*** EXTRACTED DATA ***

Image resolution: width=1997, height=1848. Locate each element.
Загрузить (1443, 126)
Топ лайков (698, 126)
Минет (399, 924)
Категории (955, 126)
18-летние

*** End of EXTRACTED DATA ***

Reproduce every record above, word for word.

### SOLUTION FOR THIS TASK
Image resolution: width=1997, height=1848. Locate each element.
Загрузить (1443, 126)
Топ лайков (698, 126)
Минет (399, 924)
Категории (955, 126)
18-летние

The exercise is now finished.